WORK REQUEST: Scan the entries that follow and copy out every line containing "cell".
[Opening EXTRACTED MATERIAL section]
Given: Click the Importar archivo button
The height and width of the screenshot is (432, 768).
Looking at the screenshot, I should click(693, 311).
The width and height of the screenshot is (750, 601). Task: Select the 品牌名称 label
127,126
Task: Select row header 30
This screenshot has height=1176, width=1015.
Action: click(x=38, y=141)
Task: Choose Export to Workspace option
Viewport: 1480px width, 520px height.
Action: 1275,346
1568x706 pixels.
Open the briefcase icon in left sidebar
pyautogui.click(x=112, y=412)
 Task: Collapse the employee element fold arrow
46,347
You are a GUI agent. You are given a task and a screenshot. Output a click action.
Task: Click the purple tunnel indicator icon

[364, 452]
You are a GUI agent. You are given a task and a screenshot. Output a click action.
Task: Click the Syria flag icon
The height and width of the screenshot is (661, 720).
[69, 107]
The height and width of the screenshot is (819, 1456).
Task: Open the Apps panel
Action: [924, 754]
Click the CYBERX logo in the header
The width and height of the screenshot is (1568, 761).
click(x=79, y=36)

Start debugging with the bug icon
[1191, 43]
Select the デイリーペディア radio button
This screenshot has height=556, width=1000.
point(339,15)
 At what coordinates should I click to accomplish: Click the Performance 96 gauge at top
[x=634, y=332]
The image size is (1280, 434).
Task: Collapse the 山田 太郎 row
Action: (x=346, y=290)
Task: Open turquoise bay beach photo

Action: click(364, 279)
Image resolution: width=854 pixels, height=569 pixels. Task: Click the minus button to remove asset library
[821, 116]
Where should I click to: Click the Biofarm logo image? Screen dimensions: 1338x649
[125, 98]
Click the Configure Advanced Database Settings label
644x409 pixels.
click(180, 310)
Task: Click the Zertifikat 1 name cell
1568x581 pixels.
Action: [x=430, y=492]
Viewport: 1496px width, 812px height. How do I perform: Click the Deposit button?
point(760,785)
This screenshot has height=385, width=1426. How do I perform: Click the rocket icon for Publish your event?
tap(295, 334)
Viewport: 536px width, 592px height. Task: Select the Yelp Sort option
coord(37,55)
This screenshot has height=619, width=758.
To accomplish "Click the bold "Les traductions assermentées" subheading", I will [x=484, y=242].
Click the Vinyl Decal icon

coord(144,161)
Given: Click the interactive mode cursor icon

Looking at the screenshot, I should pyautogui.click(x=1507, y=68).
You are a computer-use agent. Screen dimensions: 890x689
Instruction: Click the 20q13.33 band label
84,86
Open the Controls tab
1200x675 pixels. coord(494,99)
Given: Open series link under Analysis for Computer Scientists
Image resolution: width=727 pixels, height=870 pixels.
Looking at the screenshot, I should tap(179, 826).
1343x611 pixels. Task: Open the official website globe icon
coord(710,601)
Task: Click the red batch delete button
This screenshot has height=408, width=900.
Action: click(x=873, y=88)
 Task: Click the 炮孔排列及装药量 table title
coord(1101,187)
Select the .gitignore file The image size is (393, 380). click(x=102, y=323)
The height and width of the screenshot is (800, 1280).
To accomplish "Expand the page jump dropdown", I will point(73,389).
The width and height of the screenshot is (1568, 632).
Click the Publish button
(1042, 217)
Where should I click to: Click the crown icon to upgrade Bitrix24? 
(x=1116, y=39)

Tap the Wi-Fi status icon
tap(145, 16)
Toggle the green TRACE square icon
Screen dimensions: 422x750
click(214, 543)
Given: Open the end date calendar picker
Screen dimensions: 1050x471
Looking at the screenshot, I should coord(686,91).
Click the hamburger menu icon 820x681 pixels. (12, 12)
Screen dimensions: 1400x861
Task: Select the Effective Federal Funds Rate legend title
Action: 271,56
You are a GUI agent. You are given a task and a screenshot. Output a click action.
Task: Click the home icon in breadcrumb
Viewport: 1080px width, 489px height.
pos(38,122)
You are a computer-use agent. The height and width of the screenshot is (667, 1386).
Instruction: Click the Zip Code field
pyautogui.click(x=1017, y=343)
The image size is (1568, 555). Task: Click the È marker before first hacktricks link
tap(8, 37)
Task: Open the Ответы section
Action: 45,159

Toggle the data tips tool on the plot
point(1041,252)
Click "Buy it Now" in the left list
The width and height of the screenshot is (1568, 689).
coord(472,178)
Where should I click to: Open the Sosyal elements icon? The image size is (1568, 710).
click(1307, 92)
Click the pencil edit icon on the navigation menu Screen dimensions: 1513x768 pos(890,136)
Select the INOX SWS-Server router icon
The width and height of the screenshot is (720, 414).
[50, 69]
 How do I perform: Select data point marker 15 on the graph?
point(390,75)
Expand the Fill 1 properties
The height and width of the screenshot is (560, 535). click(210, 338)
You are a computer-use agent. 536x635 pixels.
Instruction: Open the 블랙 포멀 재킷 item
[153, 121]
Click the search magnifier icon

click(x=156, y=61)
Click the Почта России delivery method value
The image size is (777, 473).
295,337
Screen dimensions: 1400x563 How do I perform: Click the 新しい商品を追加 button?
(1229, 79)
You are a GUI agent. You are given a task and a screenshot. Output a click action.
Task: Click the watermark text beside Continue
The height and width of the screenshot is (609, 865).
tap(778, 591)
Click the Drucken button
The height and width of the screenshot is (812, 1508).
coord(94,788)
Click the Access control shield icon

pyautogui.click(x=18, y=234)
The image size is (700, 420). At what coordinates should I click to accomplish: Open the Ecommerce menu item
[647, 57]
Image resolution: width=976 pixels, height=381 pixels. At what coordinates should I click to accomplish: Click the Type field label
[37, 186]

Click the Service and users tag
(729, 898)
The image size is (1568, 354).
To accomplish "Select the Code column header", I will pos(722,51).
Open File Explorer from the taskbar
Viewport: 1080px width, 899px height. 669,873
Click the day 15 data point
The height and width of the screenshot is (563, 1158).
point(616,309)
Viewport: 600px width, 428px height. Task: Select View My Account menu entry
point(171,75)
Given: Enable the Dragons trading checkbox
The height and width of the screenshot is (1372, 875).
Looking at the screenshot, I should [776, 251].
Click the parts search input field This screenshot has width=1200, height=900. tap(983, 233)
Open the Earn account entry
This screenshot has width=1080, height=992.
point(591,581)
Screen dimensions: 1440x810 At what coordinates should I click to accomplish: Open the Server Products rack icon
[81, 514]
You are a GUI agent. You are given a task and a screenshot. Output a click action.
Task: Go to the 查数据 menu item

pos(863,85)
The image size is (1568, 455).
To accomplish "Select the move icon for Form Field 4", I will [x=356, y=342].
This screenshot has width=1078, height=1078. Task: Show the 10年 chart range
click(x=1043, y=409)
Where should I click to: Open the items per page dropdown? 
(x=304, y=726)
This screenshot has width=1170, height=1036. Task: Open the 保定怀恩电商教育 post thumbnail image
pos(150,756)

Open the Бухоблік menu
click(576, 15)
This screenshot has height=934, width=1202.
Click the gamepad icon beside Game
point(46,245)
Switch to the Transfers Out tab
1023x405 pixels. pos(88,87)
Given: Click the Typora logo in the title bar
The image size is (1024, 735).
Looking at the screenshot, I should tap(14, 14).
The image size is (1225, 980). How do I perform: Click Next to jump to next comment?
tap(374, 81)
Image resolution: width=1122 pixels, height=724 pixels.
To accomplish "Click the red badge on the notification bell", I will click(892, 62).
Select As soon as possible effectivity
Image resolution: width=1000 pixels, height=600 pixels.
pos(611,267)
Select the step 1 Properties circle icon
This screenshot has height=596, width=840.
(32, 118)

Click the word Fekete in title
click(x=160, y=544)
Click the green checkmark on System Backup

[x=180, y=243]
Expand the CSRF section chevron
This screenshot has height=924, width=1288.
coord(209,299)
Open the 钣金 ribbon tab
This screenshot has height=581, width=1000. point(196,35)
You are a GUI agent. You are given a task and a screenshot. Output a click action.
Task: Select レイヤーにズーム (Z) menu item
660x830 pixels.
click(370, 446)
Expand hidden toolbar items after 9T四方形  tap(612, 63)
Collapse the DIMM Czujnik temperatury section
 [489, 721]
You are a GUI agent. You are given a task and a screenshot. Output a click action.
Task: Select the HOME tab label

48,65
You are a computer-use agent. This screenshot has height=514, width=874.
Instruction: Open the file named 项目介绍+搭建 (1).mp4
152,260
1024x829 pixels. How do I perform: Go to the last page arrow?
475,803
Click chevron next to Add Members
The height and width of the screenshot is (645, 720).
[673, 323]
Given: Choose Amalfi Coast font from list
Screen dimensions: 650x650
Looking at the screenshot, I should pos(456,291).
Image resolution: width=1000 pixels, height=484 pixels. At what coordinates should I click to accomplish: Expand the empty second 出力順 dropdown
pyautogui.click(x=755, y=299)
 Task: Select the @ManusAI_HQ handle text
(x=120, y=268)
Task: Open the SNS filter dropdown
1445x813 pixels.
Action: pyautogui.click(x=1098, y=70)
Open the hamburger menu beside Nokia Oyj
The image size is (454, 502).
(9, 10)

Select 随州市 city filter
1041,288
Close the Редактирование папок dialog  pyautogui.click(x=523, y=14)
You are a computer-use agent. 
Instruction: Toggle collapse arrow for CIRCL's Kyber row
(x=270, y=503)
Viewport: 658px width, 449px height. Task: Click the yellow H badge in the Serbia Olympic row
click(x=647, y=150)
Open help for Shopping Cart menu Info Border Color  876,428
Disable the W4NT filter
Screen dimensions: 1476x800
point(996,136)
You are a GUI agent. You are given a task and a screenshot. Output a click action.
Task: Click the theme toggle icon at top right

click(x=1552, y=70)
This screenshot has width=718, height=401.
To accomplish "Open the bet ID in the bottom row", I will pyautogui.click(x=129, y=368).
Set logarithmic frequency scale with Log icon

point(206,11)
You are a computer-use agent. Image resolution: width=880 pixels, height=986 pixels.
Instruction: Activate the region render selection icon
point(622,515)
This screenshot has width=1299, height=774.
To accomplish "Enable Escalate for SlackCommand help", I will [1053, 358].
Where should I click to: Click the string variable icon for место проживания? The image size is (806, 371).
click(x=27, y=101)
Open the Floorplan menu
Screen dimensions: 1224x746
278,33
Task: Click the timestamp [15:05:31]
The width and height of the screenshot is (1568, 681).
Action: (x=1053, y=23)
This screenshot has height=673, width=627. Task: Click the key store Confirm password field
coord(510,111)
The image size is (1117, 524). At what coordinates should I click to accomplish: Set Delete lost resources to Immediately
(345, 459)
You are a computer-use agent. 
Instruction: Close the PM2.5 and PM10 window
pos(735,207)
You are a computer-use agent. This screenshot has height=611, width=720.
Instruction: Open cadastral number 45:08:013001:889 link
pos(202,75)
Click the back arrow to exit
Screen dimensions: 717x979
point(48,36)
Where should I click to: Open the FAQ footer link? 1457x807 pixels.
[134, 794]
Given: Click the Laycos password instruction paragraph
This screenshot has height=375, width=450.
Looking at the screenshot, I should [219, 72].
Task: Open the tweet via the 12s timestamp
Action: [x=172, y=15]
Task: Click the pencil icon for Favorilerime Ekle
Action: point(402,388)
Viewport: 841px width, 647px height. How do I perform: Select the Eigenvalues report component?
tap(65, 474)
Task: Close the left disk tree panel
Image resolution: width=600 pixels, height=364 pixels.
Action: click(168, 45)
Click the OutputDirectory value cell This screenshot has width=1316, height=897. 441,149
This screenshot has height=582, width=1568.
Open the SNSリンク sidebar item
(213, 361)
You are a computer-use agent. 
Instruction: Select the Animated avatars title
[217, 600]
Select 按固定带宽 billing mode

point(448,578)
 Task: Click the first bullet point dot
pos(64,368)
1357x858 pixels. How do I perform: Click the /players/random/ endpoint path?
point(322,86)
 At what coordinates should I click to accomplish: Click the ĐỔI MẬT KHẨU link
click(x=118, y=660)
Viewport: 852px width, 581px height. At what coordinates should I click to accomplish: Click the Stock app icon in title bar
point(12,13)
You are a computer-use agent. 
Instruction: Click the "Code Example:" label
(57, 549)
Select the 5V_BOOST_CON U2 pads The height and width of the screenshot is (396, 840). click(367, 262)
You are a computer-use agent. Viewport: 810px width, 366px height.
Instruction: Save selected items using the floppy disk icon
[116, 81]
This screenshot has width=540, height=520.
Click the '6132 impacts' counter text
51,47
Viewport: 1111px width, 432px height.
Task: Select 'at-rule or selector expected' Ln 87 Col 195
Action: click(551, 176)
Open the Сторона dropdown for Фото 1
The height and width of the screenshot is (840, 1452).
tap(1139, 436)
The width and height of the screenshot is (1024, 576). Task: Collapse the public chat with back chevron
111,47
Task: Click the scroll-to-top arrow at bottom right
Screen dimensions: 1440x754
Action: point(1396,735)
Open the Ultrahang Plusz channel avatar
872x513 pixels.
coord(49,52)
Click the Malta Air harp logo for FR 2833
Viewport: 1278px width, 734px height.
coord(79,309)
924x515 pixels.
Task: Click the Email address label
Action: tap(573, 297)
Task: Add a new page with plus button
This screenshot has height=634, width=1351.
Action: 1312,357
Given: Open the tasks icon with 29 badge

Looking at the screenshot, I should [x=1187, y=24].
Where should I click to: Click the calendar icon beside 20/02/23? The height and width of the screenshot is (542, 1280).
[Closing EXTRACTED MATERIAL section]
SOLUTION:
Task: Click the Zertifikat 1 name cell
Click the OutputDirectory value cell This screenshot has width=1316, height=897. 441,149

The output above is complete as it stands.